Quelques remarques ou règles complémentaires.
D'abord, la règle secrète (qui doit être écrite par dieu avant le
début de la manche, pour éviter la tricherie) n'a le droit de dépendre
que des symboles précédemment acceptés (y compris
éventuellement de leur ordre et de leur nombre) : elle ne peut pas
dépendre, par exemple, des symboles refusés, du joueur dont c'est le
tour ou de n'importe quoi qui ne serait pas précisément (et
mathématiquement) exprimable en fonction de la suite des symboles
acceptés. Par ailleurs, dieu a le droit de donner des indications aux
joueurs ; mais avant de le faire il doit d'abord recueillir
l'assentiment unanime des joueurs et il doit s'exprimer en des termes
précis (pour éviter qu'il puisse tenter de favoriser un joueur en
donnant des indications que seul ce joueur pourrait comprendre), par
exemple la règle ne fait intervenir que les deux symboles
précédents dans la suite
ou bien la règle est laissée
invariante par toute permutation des symboles de l'alphabet
(ou
toute autre condition ayant un sens précis et, au moins en principe,
formulable mathématiquement). C'est dieu qui décide quand la manche
se termine, et il peut le faire à n'importe quel moment ; pour éviter
un réel abus, les autres joueurs peuvent aussi décider à l'unanimité
de terminer la manche. Pour ce qui est de la rotation, il est
souhaitable que chaque joueur, au cours d'une partie complète (soit
autant de manche que de joueurs) se retrouve jouer une fois
immédiatement après chacun des autres joueurs (ceci, afin d'éviter que
le joueur qui suit un joueur particulièrement doué ne soit
spécialement pénalisé) ; le plus simple est sans doute de jouer à
trois[#], en fait. De façon
pratique, le mieux est sans doute de jouer soit électroniquement soit
devant un tableau noir, par exemple, sur lequel on inscrira tous les
symboles qui sont essayés (en faisant clairement ressortir la séquence
de ceux qui sont acceptés et qui forment le motif et tous les essais
qui ont été rejetés à chaque niveau), et sur lequel on gardera aussi
la marque du score.
Voilà, je serais assez curieux d'expérimenter ce jeu, pour savoir ce qu'il donne concrètement.
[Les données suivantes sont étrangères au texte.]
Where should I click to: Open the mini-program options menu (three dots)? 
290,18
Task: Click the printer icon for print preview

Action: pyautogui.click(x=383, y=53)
[#] Mais les agrégatifs de maths pourront s'amuser à prouver que ces conditions sont réalisables si le nombre de joueurs est une puissance d'un nombre premier (par exemple, pour quatre joueurs, nommés A, B, C et D, on fait quatre manches où A, B, C et D sont successivement dieu, et où les joueurs sont placés dans l'ordre B→C→D puis D→C→A puis D→A→B et enfin B→A→C). J'avoue que je n'ai pas réfléchi à savoir si c'était possible, par exemple, pour six joueurs.